Гениальная идея Амирака повисла в воздухе. Для виду застрелили нескольких дохлых псов.

— Трудное это дело, — говорит Кэлы.

Тогда Амирак предложил скупать излишки мяса в тех колхозах, где не было звероферм.

— Дельная мысль! — похвалил Кэлы Амирака. — Премия за мной. А тебя назначим агентом. У тебя фигура внушительная, умеешь говорить с людьми. Снабдим деньгами на представительство.

— Это что такое — представительство? — осторожно осведомился Амирак.

— На угощение нужных людей, — пояснил Кэлы.

Так Амирак стал агентом по закупке мяса морского зверя. Его снабдили соответствующими бумагами, отличной упряжкой из отборных псов. На вольном воздухе выветрился звериный запах из одежды Амирака, и собаки больше не оглядывались на него и перестали лаять. Хорошая работа. Знай езди по селениям и стойбищам. Деньги на представительство так и остались нетронутыми. Председатели колхозов встречали его как большого начальника, отводили хорошую комнату, кормили и распрягали собак. Многие колхозы в этом году перевыполнили план добычи морского зверя. Мяса было больше чем достаточно, и колхозы были рады избавиться от излишков. Амирак диктовал цены, и ему нравилось чувствовать, что люди зависят от него. Он был справедлив. В слабых колхозах он брал мясо по более дорогой цене, а в сильных председателей прижимал и грозил, что ничего не возьмет, если цена не будет снижена.
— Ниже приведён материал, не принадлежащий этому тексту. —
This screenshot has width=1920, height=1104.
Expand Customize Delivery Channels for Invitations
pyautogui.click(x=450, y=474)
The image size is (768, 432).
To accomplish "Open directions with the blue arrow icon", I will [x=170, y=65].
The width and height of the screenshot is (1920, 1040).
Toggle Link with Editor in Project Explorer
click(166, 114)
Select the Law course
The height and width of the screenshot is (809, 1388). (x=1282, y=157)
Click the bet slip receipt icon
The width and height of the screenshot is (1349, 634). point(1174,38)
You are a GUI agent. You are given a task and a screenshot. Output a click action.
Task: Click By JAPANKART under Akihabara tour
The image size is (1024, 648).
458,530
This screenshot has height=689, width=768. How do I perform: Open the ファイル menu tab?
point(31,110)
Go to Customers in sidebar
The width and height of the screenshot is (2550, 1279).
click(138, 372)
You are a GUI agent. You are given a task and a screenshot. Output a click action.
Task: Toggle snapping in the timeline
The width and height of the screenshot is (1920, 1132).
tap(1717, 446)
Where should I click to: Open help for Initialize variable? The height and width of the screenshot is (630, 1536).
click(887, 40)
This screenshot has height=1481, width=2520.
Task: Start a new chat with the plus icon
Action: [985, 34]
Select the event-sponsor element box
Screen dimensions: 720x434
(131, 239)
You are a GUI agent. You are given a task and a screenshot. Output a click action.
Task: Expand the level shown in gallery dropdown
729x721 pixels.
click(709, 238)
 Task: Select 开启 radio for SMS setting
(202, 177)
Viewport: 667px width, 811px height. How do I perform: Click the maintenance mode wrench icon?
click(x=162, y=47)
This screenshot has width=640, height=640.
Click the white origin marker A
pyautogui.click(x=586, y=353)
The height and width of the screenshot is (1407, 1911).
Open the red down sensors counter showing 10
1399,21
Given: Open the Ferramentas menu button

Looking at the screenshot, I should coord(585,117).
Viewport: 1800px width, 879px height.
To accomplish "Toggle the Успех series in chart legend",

Случилось так, что в родной Нунивак ему пришлось ехать уже в середине зимы, когда снег толстым покрывалом лег на морской лёд.

Собаки едва тащили нарту, проваливаясь по брюхо в сугробы. Амираку часто приходилось вставать и помогать. Высокие крутые скалы с застывшими льдистыми потоками грозно висели над морем. Порывами ветра с них сдувало сухой, как зубной порошок, снег. Зловещей чернотой зияли пещеры. Надвигалась ночь, а собаки уже выбились из сил, пробираясь по вязкому глубокому снегу.

Невольно вспоминались давно слышанные сказки. Вот здесь, среди голых вершин, обитает некто, который с темнотой пробуждается и начинает бродить по берегу, плача и причитая по матери, упавшей в море. Огромный ребенок в детском одеянии, ростом выше китового ребра. Жена охотника-эскимоса в старые времена на этих крутых склонах собирала съедобные коренья. Чтобы не тащить на своей спине ребенка, она положила его в скалах, но, вернувшись, не нашла его. Два дня искала сына обезумевшая от горя мать. Муж запретил ей возвращаться одной. Мальчика нигде не было. Но наблюдательные люди заметили, что на вершине стало одной скалой больше и камень этот удивительно похож на фигуру ребенка. Бедная женщина, отчаявшись в поисках, бросилась со скалы в море. Говорят, скала не выдержала и залилась детским плачем. Из-под неё с шумом вырвалась вода и потекла в море, обрываясь водопадом с крутизны.

Амирак глянул вверх. Замерзший водопад «Детские слезы» тускло поблескивал в сумерках. Жуть холодом заползала в сердце, а глаза невольно искали сходства с ребенком в торчащих на вершине одиноких скалах.

С чувством облегчения и радости Амирак увидел мелькнувший впереди огонек. Должно быть, это окошко домика Нели Муркиной. Если бы весь Нунивак, как «Ленинский путь», состоял из деревянных домов, то свет окон виделся бы далеко, и путнику от этого было бы веселее.